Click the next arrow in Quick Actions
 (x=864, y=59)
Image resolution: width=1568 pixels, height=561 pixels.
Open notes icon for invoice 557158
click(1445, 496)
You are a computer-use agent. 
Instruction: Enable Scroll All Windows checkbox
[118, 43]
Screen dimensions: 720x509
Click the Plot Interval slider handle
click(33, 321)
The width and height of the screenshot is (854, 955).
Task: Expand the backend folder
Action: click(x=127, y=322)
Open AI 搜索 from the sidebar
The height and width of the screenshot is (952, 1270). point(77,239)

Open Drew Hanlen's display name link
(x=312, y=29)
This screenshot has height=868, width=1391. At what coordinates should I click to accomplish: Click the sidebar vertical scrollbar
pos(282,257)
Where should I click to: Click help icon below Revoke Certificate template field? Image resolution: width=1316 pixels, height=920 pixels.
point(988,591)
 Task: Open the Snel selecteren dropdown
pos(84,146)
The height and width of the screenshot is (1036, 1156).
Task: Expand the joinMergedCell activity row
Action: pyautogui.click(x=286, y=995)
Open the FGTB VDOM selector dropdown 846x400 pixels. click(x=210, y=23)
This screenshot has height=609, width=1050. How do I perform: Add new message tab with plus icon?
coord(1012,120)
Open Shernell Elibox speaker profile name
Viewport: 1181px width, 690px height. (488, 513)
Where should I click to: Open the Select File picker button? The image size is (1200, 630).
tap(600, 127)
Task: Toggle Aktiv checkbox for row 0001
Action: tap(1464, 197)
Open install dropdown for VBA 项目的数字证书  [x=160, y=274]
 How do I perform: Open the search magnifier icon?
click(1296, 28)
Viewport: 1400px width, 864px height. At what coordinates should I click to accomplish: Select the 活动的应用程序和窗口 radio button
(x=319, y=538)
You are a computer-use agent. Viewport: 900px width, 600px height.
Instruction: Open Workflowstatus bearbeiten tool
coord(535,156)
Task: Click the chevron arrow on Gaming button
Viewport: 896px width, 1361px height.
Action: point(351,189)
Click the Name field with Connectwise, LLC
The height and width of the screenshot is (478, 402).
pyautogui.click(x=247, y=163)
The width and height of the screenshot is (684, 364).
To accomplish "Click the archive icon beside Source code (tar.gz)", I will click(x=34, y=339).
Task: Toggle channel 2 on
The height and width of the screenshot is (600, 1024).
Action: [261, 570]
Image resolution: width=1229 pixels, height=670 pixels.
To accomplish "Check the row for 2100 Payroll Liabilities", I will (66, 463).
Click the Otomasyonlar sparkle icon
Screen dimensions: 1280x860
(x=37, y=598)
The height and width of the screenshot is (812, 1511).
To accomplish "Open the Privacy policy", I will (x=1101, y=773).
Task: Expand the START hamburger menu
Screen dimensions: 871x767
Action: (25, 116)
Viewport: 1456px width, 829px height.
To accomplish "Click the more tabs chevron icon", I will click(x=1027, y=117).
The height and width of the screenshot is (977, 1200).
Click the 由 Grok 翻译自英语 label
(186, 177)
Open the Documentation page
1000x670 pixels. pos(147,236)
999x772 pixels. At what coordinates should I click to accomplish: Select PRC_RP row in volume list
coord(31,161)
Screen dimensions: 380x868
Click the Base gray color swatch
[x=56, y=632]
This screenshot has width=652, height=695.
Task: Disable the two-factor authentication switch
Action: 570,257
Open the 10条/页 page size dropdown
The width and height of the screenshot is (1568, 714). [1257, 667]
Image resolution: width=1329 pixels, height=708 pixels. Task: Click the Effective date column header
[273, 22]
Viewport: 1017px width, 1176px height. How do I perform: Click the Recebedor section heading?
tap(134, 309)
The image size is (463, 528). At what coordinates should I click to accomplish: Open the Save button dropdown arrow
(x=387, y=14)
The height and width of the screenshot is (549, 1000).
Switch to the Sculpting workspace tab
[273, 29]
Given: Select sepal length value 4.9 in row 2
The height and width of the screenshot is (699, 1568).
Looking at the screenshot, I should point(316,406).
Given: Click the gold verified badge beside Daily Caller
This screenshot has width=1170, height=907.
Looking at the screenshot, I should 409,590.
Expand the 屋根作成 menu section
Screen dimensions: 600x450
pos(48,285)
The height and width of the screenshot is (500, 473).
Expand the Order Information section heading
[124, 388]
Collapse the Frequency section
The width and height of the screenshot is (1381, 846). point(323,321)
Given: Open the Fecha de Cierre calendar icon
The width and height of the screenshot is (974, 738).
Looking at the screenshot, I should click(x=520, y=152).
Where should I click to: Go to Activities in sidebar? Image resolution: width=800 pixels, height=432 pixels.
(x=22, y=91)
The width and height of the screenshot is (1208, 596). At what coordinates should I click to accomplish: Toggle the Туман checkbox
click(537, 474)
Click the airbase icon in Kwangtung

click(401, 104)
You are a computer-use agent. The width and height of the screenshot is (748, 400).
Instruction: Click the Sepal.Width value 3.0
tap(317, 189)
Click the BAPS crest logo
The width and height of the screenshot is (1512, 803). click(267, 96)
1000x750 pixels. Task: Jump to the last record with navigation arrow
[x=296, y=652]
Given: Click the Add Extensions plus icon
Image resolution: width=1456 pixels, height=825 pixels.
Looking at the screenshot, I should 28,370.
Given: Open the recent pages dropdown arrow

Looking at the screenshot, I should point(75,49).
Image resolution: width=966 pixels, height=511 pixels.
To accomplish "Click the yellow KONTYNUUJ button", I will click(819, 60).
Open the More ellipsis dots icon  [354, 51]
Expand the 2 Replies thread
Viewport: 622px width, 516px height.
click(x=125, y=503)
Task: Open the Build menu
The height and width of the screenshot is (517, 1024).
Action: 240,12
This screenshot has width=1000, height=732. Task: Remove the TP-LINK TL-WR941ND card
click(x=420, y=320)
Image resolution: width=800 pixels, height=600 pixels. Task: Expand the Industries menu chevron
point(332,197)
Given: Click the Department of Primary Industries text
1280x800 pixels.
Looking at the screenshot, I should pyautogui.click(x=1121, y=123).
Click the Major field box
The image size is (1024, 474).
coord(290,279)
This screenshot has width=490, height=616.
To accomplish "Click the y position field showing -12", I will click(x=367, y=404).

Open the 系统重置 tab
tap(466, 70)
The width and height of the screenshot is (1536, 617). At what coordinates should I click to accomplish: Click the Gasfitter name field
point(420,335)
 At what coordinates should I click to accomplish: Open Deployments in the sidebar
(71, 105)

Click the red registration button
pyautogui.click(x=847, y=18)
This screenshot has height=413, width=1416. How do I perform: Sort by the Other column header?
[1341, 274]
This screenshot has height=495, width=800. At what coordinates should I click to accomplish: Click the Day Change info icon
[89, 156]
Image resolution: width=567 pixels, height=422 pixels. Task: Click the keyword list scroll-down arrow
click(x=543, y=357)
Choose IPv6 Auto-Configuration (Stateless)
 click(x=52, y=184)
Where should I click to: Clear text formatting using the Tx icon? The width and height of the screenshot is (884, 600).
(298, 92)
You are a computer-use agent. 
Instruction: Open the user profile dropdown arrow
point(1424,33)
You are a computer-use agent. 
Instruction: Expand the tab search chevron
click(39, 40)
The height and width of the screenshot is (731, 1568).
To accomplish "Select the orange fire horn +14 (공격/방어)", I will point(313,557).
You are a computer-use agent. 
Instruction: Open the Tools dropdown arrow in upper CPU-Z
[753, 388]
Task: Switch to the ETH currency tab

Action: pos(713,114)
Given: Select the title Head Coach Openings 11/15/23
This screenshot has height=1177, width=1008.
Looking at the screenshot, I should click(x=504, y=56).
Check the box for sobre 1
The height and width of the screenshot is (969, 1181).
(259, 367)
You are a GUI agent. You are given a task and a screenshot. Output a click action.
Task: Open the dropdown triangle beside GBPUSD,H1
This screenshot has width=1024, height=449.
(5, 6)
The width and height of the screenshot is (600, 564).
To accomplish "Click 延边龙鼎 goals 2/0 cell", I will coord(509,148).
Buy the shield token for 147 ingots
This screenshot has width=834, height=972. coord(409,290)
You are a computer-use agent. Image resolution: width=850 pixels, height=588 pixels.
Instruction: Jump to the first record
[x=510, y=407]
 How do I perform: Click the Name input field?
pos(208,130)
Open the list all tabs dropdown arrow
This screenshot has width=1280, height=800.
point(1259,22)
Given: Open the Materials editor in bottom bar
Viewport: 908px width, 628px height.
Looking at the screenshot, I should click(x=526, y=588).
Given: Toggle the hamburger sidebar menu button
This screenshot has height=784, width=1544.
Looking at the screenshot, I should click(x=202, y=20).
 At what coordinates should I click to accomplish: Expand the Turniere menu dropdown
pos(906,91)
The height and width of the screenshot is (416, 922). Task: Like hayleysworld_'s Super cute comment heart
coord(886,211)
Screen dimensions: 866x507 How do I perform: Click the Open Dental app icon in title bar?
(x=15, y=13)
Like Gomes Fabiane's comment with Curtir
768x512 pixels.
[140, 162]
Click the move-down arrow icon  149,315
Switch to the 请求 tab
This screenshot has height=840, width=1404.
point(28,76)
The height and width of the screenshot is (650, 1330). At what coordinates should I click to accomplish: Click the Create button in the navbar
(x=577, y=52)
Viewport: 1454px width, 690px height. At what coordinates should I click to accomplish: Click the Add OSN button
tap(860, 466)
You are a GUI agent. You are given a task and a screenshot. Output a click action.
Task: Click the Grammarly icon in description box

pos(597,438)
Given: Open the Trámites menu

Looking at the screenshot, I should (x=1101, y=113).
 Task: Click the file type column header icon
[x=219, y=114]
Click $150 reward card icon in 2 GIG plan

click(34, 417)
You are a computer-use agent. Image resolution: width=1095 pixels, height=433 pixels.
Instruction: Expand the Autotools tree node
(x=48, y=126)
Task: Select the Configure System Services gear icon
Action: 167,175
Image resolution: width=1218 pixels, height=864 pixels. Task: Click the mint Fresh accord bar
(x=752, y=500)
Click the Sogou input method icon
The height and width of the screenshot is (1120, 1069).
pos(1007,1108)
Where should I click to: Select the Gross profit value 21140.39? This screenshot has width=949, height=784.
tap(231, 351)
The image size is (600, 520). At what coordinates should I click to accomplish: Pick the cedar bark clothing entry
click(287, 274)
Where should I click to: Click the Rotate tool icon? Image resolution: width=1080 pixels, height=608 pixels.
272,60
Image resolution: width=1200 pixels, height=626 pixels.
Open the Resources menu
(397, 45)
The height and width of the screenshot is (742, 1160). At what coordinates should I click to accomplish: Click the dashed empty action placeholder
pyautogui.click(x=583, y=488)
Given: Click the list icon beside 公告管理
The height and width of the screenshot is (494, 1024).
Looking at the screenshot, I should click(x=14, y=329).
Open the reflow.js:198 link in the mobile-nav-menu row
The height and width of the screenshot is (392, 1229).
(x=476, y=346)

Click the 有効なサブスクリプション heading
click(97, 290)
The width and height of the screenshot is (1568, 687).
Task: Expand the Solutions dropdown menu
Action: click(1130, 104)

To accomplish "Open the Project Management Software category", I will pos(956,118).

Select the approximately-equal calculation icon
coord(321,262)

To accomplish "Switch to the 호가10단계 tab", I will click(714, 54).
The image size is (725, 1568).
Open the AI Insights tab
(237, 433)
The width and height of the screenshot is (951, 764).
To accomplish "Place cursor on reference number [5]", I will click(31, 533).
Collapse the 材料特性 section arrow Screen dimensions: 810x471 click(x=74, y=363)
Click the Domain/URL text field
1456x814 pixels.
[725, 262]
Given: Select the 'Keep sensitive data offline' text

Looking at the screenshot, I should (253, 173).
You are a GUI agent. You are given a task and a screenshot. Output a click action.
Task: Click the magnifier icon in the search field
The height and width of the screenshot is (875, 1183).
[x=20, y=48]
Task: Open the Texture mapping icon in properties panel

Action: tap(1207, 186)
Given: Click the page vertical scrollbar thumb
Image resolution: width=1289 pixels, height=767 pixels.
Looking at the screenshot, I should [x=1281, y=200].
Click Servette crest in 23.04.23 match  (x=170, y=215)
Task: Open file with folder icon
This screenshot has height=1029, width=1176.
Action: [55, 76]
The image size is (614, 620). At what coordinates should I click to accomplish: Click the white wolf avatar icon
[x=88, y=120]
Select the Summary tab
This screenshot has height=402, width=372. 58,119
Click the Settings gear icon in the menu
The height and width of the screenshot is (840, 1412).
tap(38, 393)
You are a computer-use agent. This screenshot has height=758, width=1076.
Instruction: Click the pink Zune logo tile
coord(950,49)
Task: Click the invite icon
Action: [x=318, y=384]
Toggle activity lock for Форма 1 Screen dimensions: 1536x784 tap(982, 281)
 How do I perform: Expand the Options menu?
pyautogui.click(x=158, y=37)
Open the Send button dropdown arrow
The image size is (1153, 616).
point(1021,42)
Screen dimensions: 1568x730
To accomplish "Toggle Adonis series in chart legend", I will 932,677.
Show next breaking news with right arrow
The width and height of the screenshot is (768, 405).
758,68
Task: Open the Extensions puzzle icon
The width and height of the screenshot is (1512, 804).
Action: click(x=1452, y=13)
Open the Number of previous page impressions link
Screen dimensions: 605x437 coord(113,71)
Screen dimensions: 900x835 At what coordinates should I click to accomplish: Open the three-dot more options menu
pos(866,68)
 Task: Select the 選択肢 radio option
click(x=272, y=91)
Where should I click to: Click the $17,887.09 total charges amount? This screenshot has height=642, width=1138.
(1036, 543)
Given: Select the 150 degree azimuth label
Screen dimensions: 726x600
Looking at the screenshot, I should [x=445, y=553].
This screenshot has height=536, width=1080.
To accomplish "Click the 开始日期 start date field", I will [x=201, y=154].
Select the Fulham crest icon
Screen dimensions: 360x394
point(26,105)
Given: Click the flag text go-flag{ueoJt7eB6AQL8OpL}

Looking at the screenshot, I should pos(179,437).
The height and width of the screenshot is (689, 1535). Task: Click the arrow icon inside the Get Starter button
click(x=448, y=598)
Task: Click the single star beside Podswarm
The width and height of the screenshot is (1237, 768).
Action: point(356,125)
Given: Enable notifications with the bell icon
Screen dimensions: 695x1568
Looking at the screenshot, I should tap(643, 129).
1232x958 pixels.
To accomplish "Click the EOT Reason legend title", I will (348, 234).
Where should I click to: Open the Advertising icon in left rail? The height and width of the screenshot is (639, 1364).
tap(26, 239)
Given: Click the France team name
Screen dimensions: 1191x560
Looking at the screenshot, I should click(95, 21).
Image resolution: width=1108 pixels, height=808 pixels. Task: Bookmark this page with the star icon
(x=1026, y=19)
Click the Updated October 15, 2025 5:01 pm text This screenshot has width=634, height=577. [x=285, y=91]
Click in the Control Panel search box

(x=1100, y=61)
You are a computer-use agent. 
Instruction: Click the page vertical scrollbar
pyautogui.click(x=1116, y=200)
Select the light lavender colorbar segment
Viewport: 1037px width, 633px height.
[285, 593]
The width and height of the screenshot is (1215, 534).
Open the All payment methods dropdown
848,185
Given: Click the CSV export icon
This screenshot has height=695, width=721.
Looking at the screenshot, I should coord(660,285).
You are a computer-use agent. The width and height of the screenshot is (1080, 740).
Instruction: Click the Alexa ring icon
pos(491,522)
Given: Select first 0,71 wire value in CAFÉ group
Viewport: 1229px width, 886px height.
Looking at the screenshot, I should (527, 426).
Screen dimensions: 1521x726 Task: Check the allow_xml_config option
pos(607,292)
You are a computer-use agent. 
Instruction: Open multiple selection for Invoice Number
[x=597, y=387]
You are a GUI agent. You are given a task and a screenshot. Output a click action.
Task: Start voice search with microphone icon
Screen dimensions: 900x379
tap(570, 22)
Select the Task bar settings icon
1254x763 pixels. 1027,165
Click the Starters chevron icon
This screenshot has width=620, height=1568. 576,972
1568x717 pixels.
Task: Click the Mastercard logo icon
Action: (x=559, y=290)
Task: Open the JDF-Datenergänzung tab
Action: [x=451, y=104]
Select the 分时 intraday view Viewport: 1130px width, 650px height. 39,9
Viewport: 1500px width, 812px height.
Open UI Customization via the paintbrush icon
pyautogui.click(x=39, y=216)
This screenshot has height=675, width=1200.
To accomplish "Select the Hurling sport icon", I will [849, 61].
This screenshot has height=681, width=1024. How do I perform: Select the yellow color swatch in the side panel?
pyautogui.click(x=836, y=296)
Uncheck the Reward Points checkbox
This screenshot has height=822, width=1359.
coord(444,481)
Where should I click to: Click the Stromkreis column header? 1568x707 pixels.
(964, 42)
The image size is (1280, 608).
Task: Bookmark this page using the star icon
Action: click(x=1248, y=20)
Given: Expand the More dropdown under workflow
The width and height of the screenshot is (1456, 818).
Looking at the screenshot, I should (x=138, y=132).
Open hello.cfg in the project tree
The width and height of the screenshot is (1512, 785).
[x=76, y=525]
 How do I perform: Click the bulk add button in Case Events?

* * * * * * *

To do: Word for word, restate the lines of the listing above starting at the line with "Screen dimensions: 1568x730" and ending at the line with "Given: Select the 150 degree azimuth label", and nothing outside them.

Solution:
Screen dimensions: 1568x730
To accomplish "Toggle Adonis series in chart legend", I will 932,677.
Show next breaking news with right arrow
The width and height of the screenshot is (768, 405).
758,68
Task: Open the Extensions puzzle icon
The width and height of the screenshot is (1512, 804).
Action: click(x=1452, y=13)
Open the Number of previous page impressions link
Screen dimensions: 605x437 coord(113,71)
Screen dimensions: 900x835 At what coordinates should I click to accomplish: Open the three-dot more options menu
pos(866,68)
 Task: Select the 選択肢 radio option
click(x=272, y=91)
Where should I click to: Click the $17,887.09 total charges amount? This screenshot has height=642, width=1138.
(1036, 543)
Given: Select the 150 degree azimuth label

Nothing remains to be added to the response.